Thank you very much

There is a disturbing trend over the last few years that only seems to be getting worse. A simple courtesy and socially proper practice is fast going by the wayside… that courtesy is the thank-you note.

The first time I realized that we didn’t receive a thank-you note was for a nice Bar Mitzvah gift we gave. I passed that off as a lapse in manners by a 13 year-old even though I know that his parents would be appalled if they knew the lapse occurred (no, we didn’t snitch). Although we have received some thank-you notes from some others, the regularity by which gifts go unacknowledged is not a good thing.

Don’t get me wrong, there are times when a verbal “thank you” at the time of presentation is fine, other times a phone call will suffice, and even an email expressing appreciation is enough in certain circumstances. However, there are certain occasions where a handwritten note has no acceptable substitute. Those occasions are—and this is not necessarily an exclusive list: weddings, Bar and Bat Mitzvahs, and bridal and baby showers, and baby gifts.
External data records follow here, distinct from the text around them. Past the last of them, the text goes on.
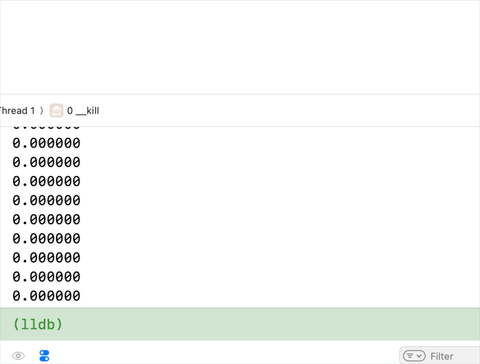Viewport: 480px width, 364px height.
Task: Click the empty editor area above the debug bar
Action: (240, 47)
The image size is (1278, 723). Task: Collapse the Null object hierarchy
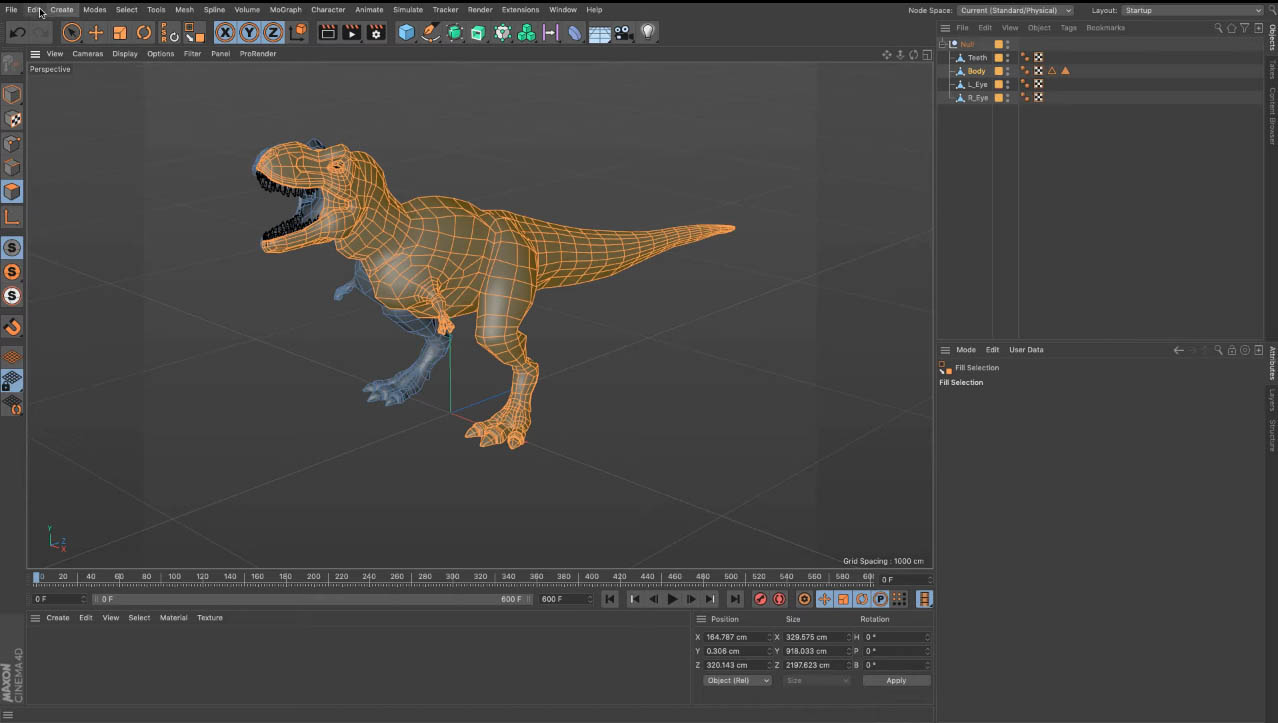pos(944,44)
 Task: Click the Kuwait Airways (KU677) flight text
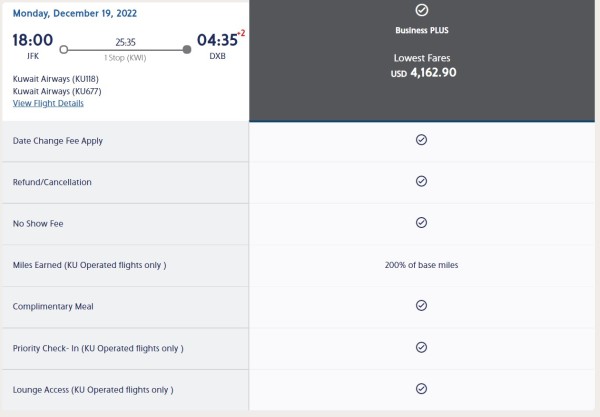pyautogui.click(x=57, y=91)
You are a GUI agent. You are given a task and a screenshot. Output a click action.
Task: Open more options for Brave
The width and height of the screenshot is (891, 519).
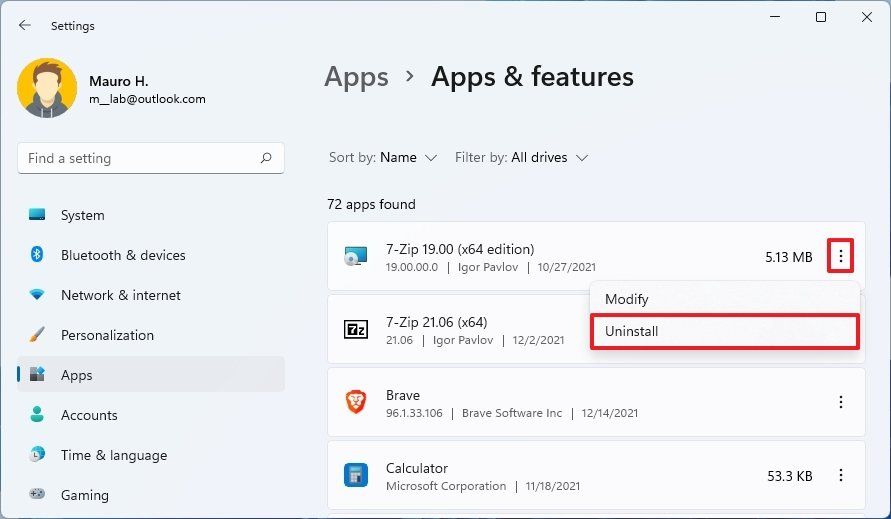841,402
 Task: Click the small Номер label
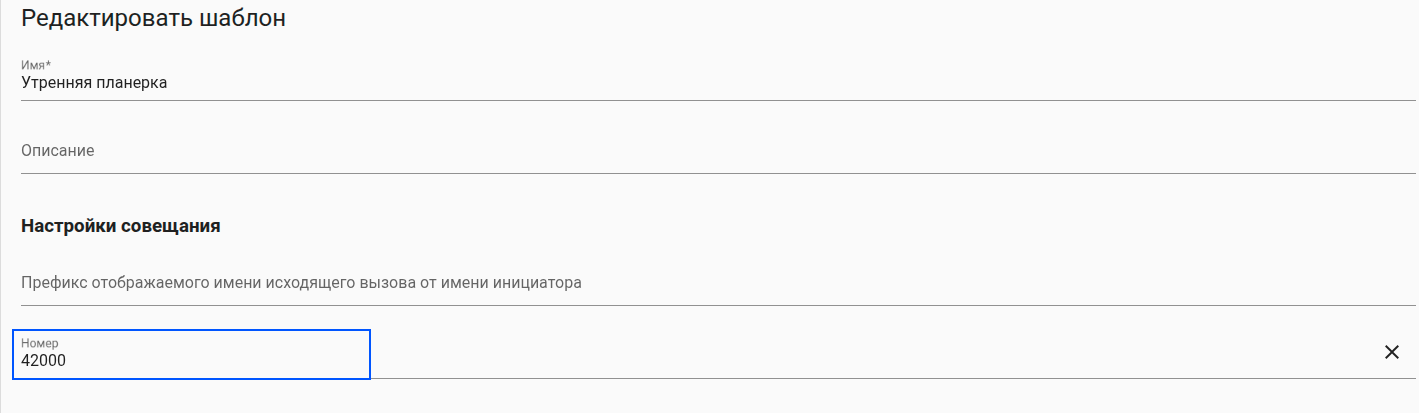coord(40,343)
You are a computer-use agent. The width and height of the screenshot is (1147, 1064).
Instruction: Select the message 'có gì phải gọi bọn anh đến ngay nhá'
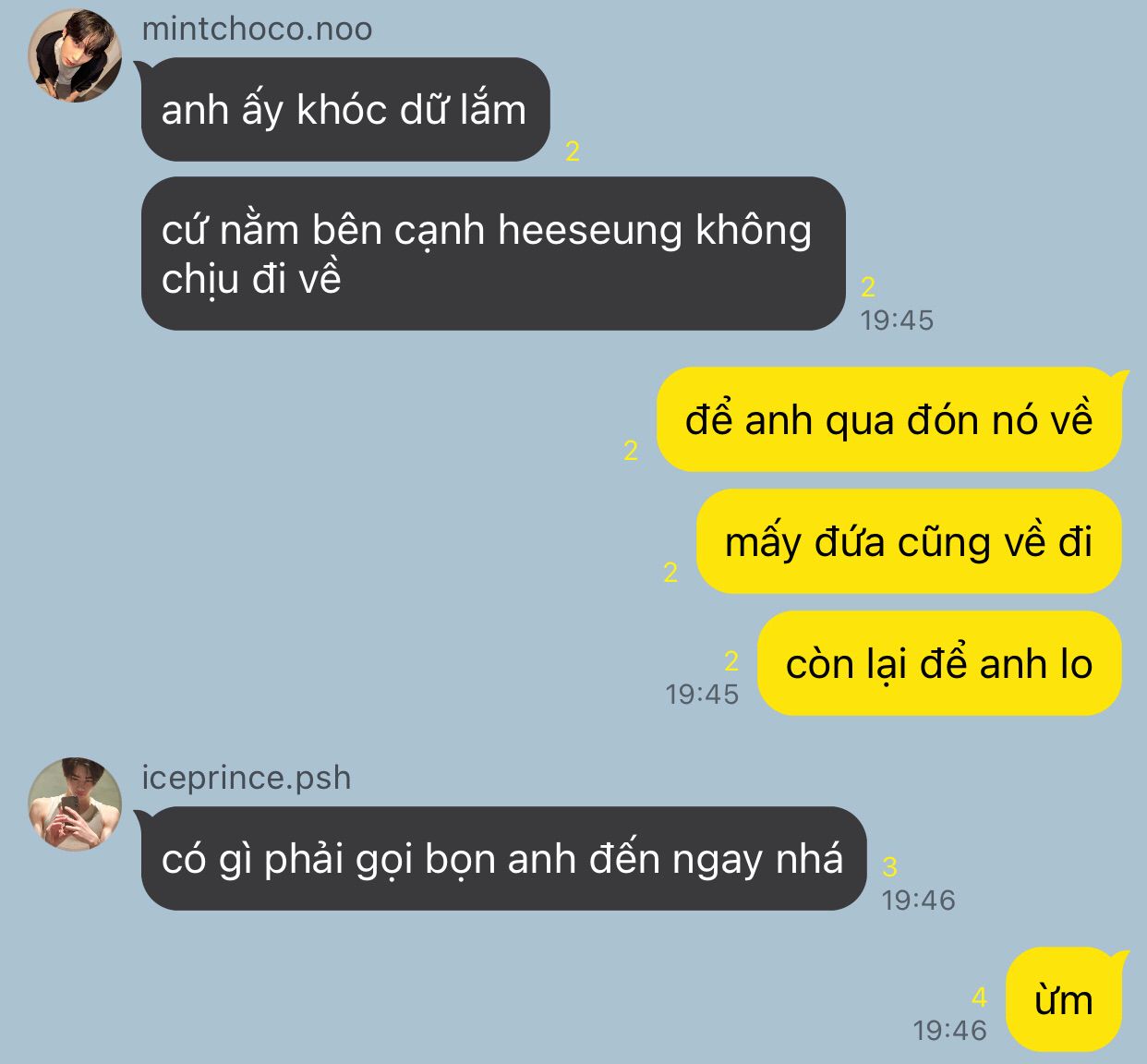501,859
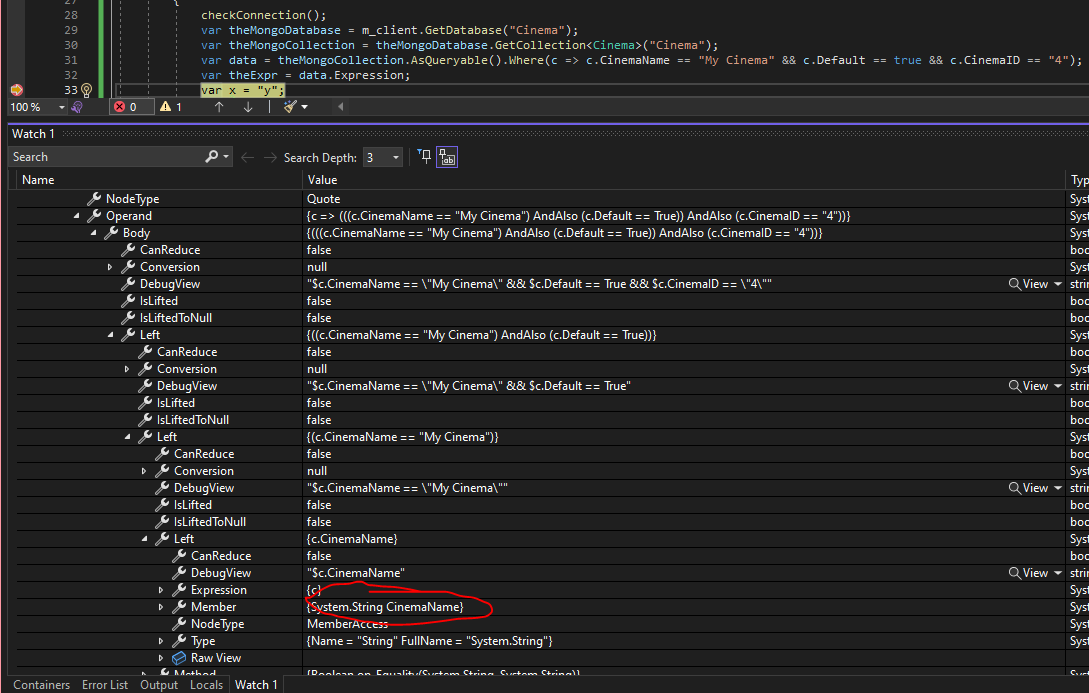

I can equivocally state that I have, in the last two years, given gifts for all of these occasions, many times without receiving any thank you, written or otherwise. I know that no etiquette expert will ever state that this is acceptable. I believe that anytime that the question is asked, “Do I need to send a thank-you note?” is asked, while “no” may be an acceptable answer in certain occasions, “yes” is never a wrong answer. In my mind, if someone asks that question, it is highly likely that “yes” is the right answer.

My point to this is, don’t make yourself look like an ill-mannered cad with a sense of entitlement. Help bring back the simple courtesies of society and dash off the note. It’s amazing how much it means to a person.

For one thing, it lets the senders know not only that you appreciate the gift, but in the case where you sent the gift, they actually received it.   It also acknowledges that you are willing to spend a few minutes recognizing that the giver spent time and thought in selecting the gift.

I could regale you with stories of people that I thought were cultured and understood proper etiquette that never sent notes for wedding gifts. However in all fairness, I can also tell of a few—too few—cases of very young children sending absolutely lovely notes when we didn’t expect them. Those were unbelievably welcome surprises.

The worst, and perhaps worse than no note at all, was one time where we did receive a note. It was printed on a “thank you” note card, however it was completely computer generated, without our names, and a generic “thank you for the lovely gift” written in Times New Roman font. The envelope was obviously addressed by computer from the guest list using address labels. After receiving it, I almost looked to see if there was another document stating “I have received the enclosed thank-you note and acknowledge that the gift recipient has satisfied the requirements of appreciatory sentiment as specified under the laws of proper etiquette. Please return this form by certified mail, signed and notarized, within 72 hours.”

All I can say is: how does anybody not know that this trend is just simply wrong?